Sekianlah mengenai kemerdekaan. Kini kita beralih kepada ke

esaan.

Kita ini sudah esa atau belum? Dalam Sidang Raya DGI di Salatiga beberapa bulan yang lalu, ada yang mengatakan dengan yakin "Kita sudah esa! Dalam Yesus Kristus! Ini adalah dasar keesaan yang paling sempurna. Karena itu, apa lagi yang mesti kita ributkan ?!". Tetapi, ada yang lain yang segera bangkit berdiri, dan dengan tak kurang semangat hampir berteriak: "Tidak benar bahwa kita sudah esa! Mana buktinya ?! Setelah delapan kali bersidang-raya, kita malah semakin jauh dari keesaan !"

Mana yang betul? Saudara, bukan itu dan bukan di situ letak soalnya. Siapa bisa mengatakan kita sudah esa? Dan siapa bisa mengatakan bahwa kita belum esa?

Persoalannya adalah, keesaan itu apa? Apa yang kita maksudkan dengan perkataan itu?

Di Salatiga, persoalan inipun disadari. Maka lahirlah dua istilah baru keesaan yang "fungsionil" dan keesaan yang "strukturil". Ada yang mengatakan: "Yang kita cita-citakan itu bukanlah esa secara strukturil! Tetapi satu dalam melaksanakan missi, dalam bersaksi dan melayani !" Begitu yakinnya, sampai mereka menjadi sedikit "alergis" terhadap semua yang berbau struktur.

Tetapi terhadap keyakinan itu, ada yang dengan kesal menjawab "Sebenarnya lahirnya istilah keesaan fungsionil itu, adalah sekedar pembenaran diri (rasionalisasi) terhadap kegagalan dan keengganan kita untuk mewujudkan keesaan strukturil! Sebab, dapatkah kita pikirkan keesaan tanpa struktur ?"
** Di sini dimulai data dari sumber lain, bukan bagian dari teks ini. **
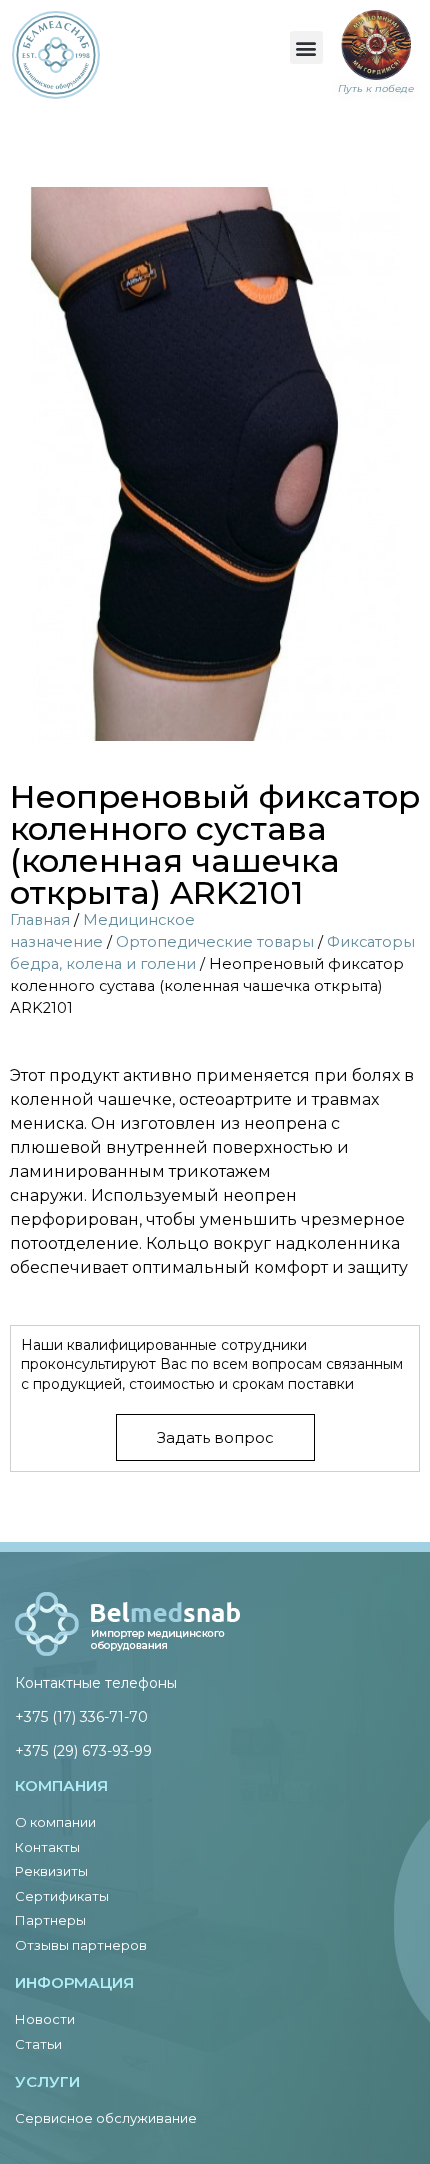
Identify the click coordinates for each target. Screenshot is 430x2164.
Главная (40, 920)
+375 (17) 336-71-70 (81, 1717)
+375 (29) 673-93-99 (83, 1751)
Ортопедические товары (215, 942)
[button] (306, 47)
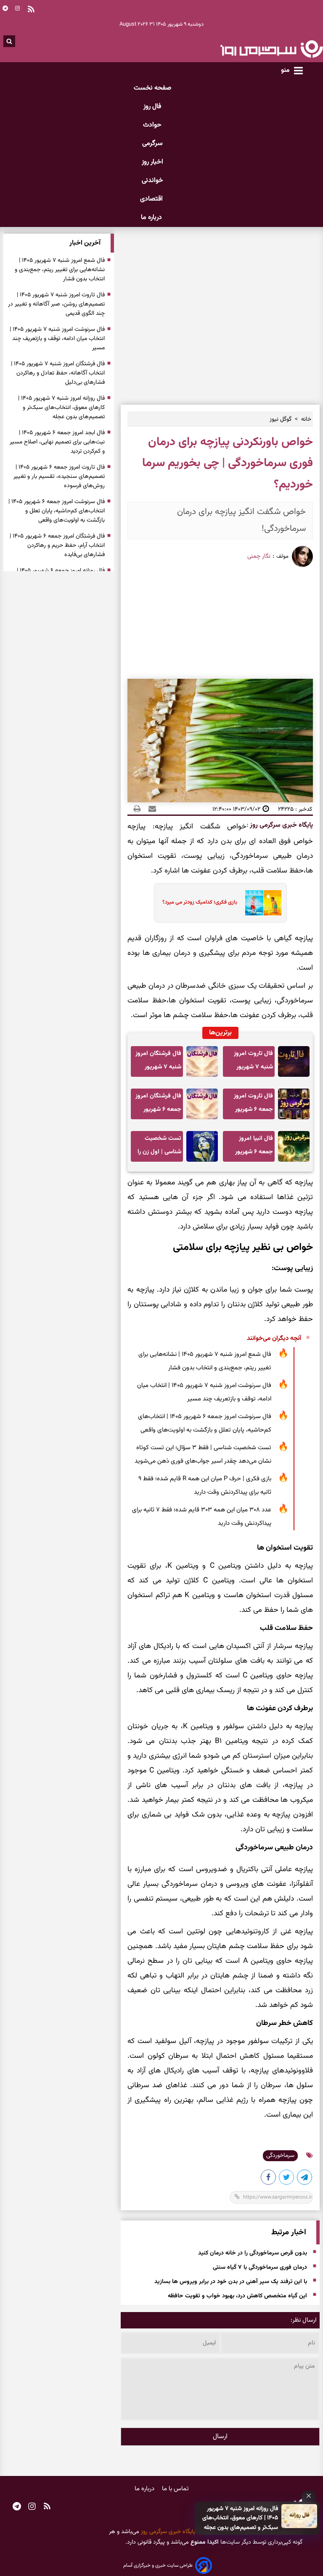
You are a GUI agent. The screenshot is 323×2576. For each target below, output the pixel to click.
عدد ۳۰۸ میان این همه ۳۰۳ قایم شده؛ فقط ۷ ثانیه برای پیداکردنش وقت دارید (201, 1516)
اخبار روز (152, 162)
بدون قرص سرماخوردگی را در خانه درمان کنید (252, 2253)
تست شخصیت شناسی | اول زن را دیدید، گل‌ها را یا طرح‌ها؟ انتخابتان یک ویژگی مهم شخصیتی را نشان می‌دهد (159, 1148)
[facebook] (269, 2179)
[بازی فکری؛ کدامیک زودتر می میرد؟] (260, 903)
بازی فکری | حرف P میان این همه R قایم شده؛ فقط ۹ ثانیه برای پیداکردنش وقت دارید (204, 1485)
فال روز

Saudara, tidakkah saatnya sekarang kita kembali kepada jalan pemikiran yang sederhana ? Bahwa "esa" itu tidak lain artinya dari pada "satu"? Bahwa, ketika Tuhan Yesus berdoa : "Supaya mereka menjadi satu ....", maka Ia tak mempersoalkan apakah itu fungsionil atau strukturil?

Yang saya maksudkan adalah, tentu saja keesaan itu "sudah ada" di dalam Dia. Tetapi justru karena keesaan itu sudah ada, maka bertitik-tolak dari itu, kita tak punya pilihan lain kecuali hidup di dalam keesaan itu, dan berjuang terus untuk mewujudkannya. Tentu saja bahwa keesaan itu bukanlah untuk keesaan. Kesaan itu adalah alat untuk kita melaksanakan missi yang Allah pasrahkan kepada kita melayani dan bersaksi. Itulah mengapa kita mesti esa. Itulah jiwa, darah, dan daging dari keesaan kita.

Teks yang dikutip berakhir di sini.